O.C. Rippers is a local punk supergroup of sorts, by all accounts, with members doing time with Dead Heroes, No Parole, Something In The Water, Wormeaters, Phibes and Lethal Aggression. Although I wouldn’t know them if I slipped on their vomit in a dive bar, their album passes The Saturday Night Test with flying colours: i.e. Would I pay 10 bucks to see them on in a place where I risk spilling my drink because I need a pinch bar to separate the soles of my boots from the beer sodden sticky carpet?
Although you might have heard this story before, it’s the manner of O.C. Rippers’ telling of it that makes it worth a re-run. The songs have variety and dynamics, and range from ful frontal punk rock assaults to a bluesy groove.
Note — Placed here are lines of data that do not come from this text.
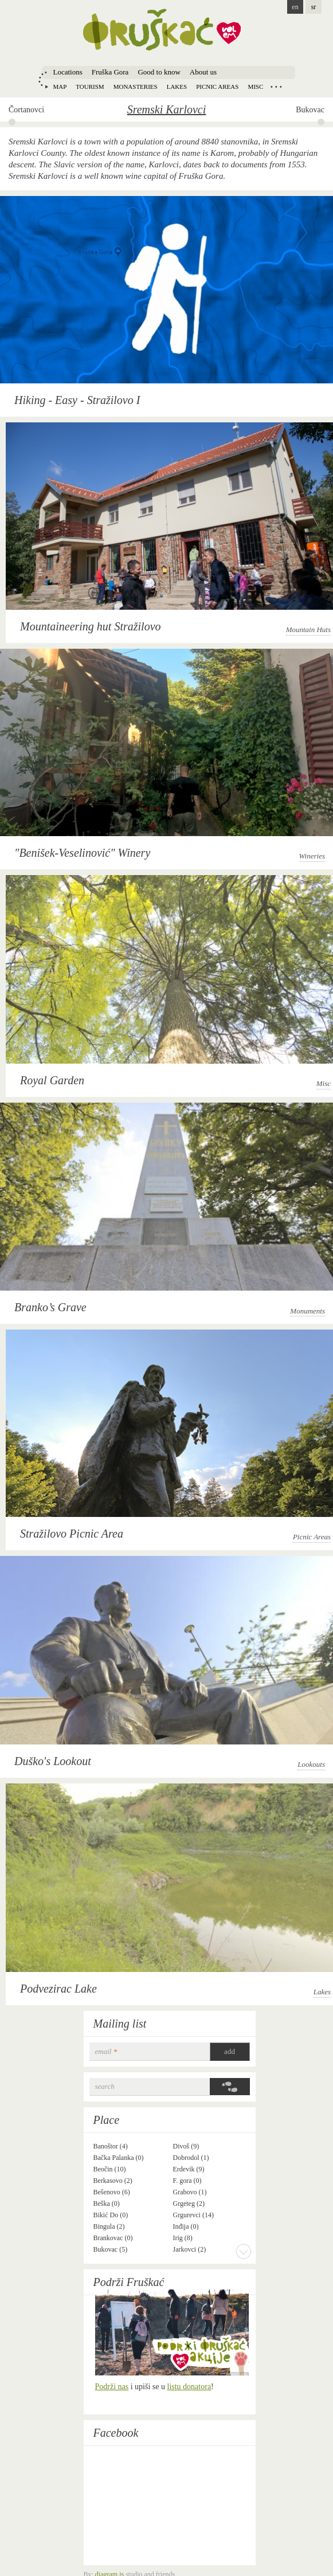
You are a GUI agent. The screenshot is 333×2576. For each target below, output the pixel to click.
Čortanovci (26, 109)
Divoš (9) (186, 2146)
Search (105, 2086)
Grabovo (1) (190, 2192)
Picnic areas (217, 86)
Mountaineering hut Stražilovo (90, 626)
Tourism (90, 86)
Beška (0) (106, 2203)
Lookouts (311, 1764)
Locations (68, 72)
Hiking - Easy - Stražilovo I (77, 400)
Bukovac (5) (110, 2249)
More (243, 2251)
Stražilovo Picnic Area (71, 1533)
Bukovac (310, 109)
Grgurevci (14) (193, 2215)
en (295, 7)
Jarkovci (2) (189, 2249)
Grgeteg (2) (189, 2203)
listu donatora (189, 2386)
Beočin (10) (109, 2169)
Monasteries (135, 86)
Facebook (116, 2432)
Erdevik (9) (189, 2169)
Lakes (177, 86)
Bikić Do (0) (110, 2215)
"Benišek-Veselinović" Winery (82, 852)
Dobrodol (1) (191, 2158)
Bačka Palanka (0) (118, 2158)
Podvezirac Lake (58, 1988)
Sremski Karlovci (166, 109)
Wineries (312, 856)
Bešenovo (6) (111, 2192)
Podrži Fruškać (128, 2282)
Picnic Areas (312, 1536)
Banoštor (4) (110, 2146)
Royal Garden (52, 1080)
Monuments (307, 1311)
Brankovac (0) (113, 2238)
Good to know (159, 72)
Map (60, 86)
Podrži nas (112, 2386)
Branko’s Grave (50, 1307)
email (106, 2051)
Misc (255, 86)
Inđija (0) (186, 2226)
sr (313, 7)
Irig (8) (183, 2238)
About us (203, 72)
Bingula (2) (109, 2226)
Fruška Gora (110, 72)
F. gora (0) (187, 2181)
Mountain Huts (308, 629)
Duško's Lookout (52, 1761)
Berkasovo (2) (112, 2181)
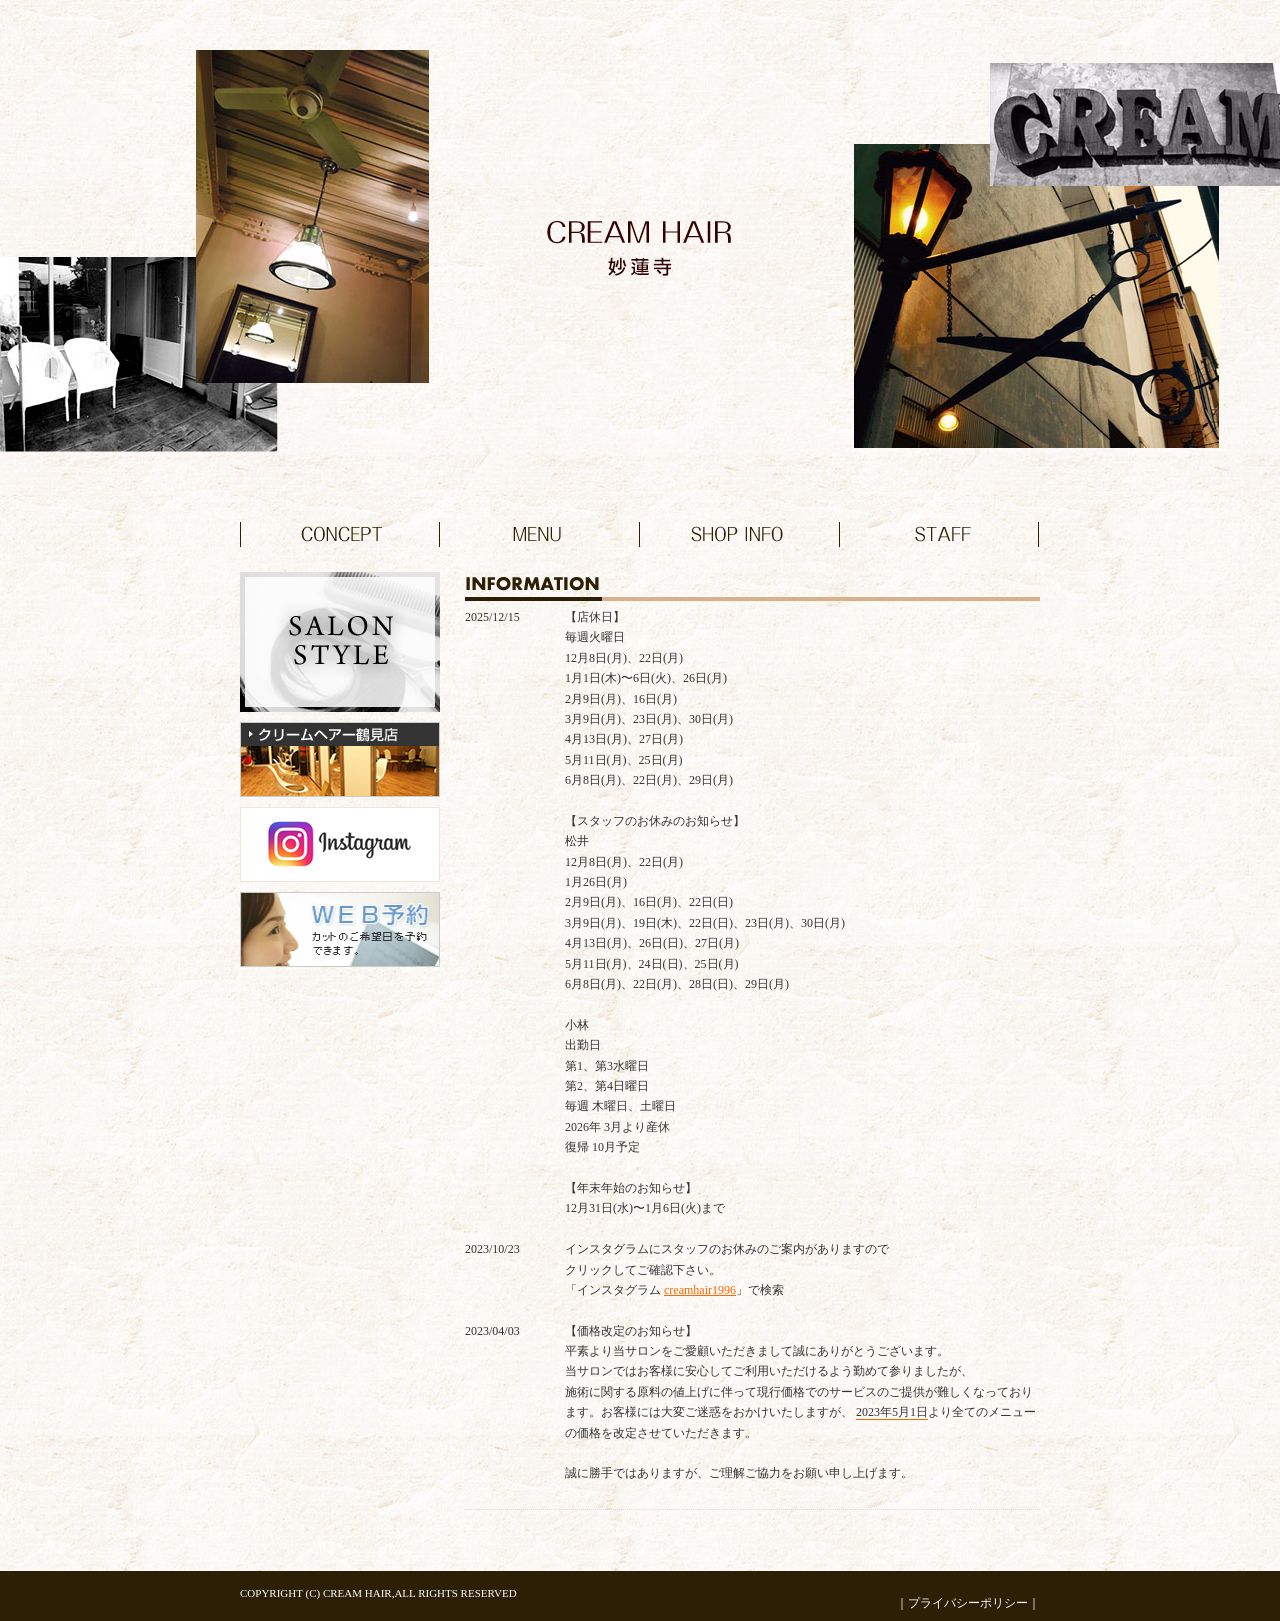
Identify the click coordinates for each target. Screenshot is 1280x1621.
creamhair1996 (700, 1290)
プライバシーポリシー (968, 1603)
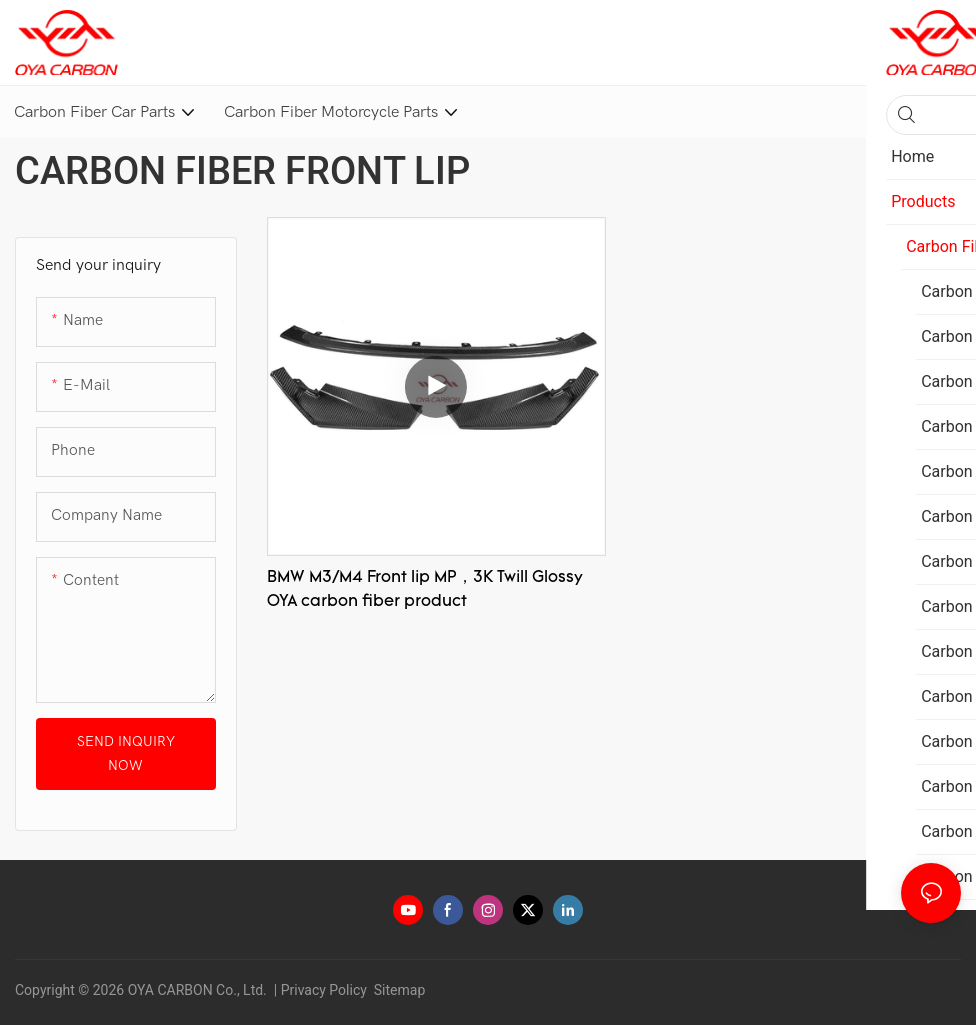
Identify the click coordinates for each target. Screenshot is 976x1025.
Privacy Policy (324, 990)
Singer Lyle can swing from an adenoidal outburst (“Do The Whip”, “White Lightning”) to a scuzzy growl and Jonny’s guitar fills the available spaces without lapsing into monotony.
Dig deep and you’ll realise that “The Power of Love” (not that one) is a pop song. “Just Gotta Run” could be mistaken for a slice of New Wave of British Metal before finding its punk rock feet, while “Vomit-pig”, “Born in Waco” and “Piss” are foot-to-the-floor bursts. “Rock and Roll Until I Die” sounds like Dr Feelgood covered by Sid Vicious.
“Feed Me” features the most fuzzed bass you’ll hear this side of a Cosmic Psychos experiment and the rhythm section indulges in some spectacular floor routines that would do the US gymnastics team proud.
Not the worst 15 bucks you’ll spend this month and a much better investment than a ticket to boost the superannuation account of boring old Broooooooce.